Whenever a line in the entries below contains the string "машине", copy that line.

[Opening Records supplied section]

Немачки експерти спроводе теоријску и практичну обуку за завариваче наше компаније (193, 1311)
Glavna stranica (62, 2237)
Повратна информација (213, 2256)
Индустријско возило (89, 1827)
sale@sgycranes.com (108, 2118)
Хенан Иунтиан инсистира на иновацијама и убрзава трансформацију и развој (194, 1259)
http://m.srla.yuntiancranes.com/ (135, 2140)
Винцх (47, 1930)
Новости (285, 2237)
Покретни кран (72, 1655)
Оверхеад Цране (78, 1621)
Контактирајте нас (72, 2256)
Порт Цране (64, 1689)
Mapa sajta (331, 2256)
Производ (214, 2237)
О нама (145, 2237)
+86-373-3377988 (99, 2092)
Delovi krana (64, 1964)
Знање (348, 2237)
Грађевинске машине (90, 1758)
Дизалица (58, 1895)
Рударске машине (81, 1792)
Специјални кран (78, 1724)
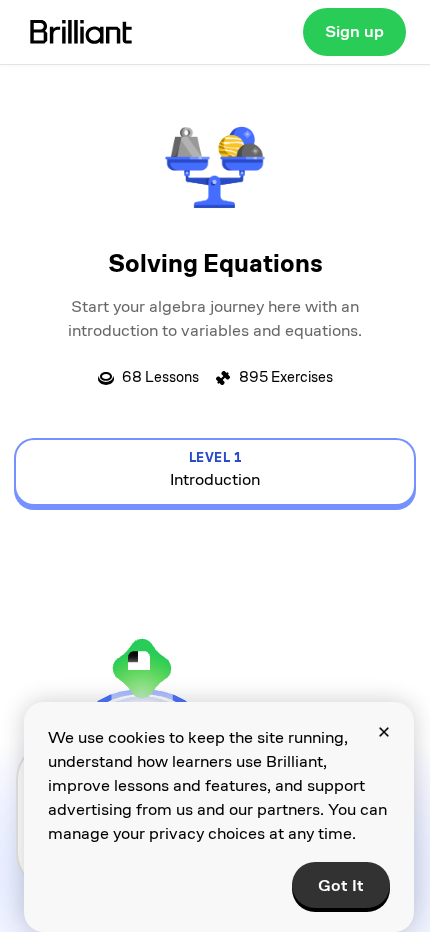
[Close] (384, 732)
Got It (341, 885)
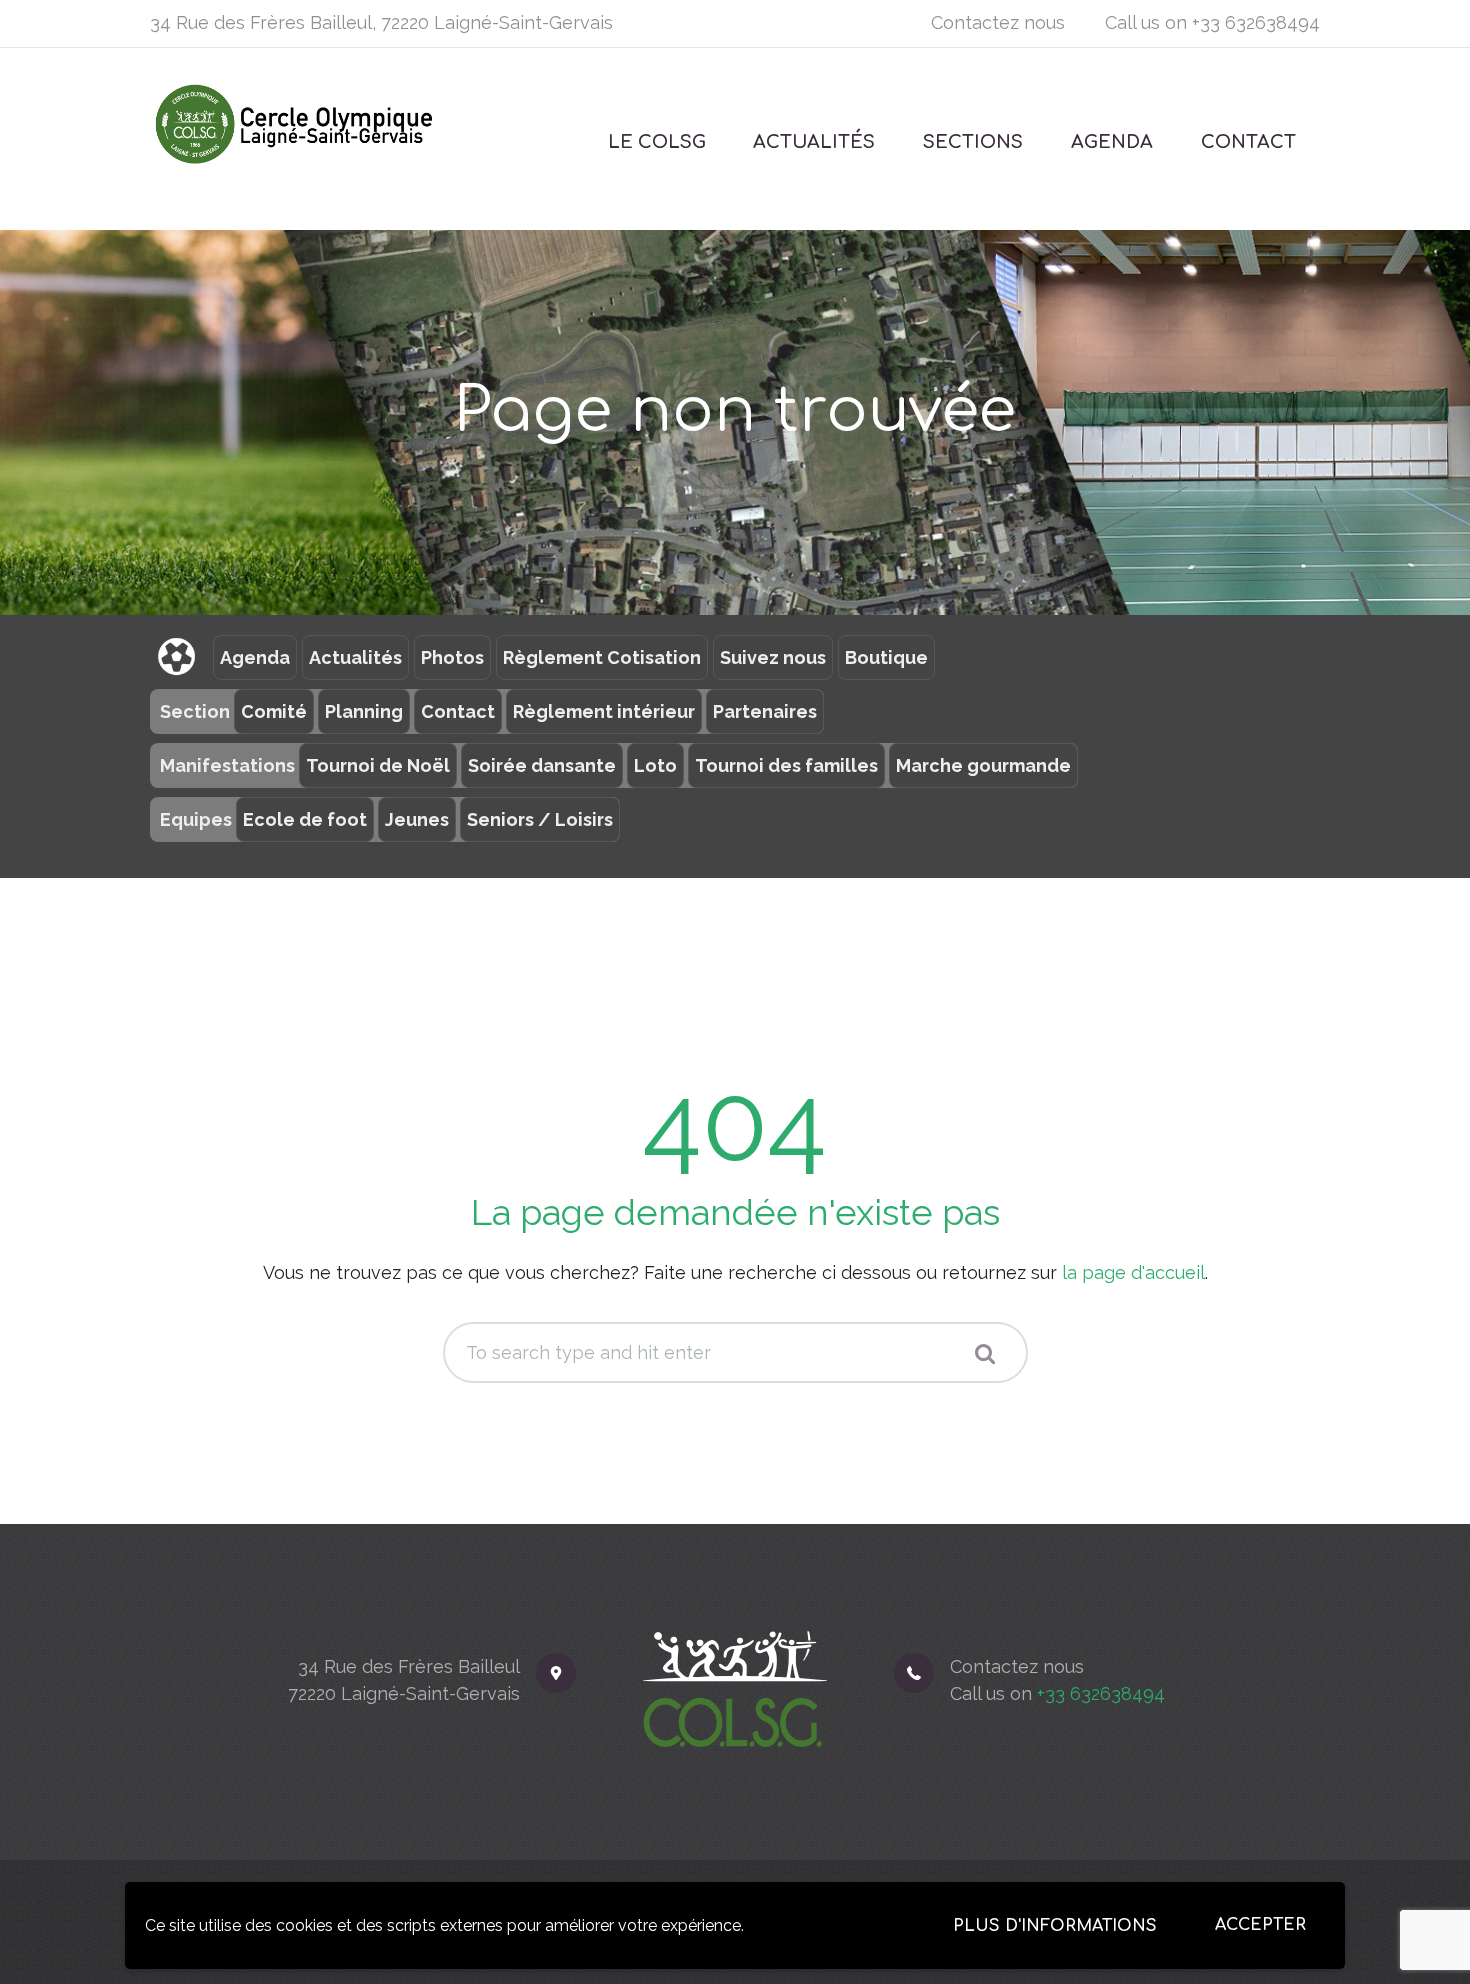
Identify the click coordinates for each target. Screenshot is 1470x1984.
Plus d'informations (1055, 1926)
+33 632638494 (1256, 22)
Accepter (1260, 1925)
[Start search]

[Closing Records supplied section]

The answer:
Грађевинске машине (90, 1758)
Рударске машине (81, 1792)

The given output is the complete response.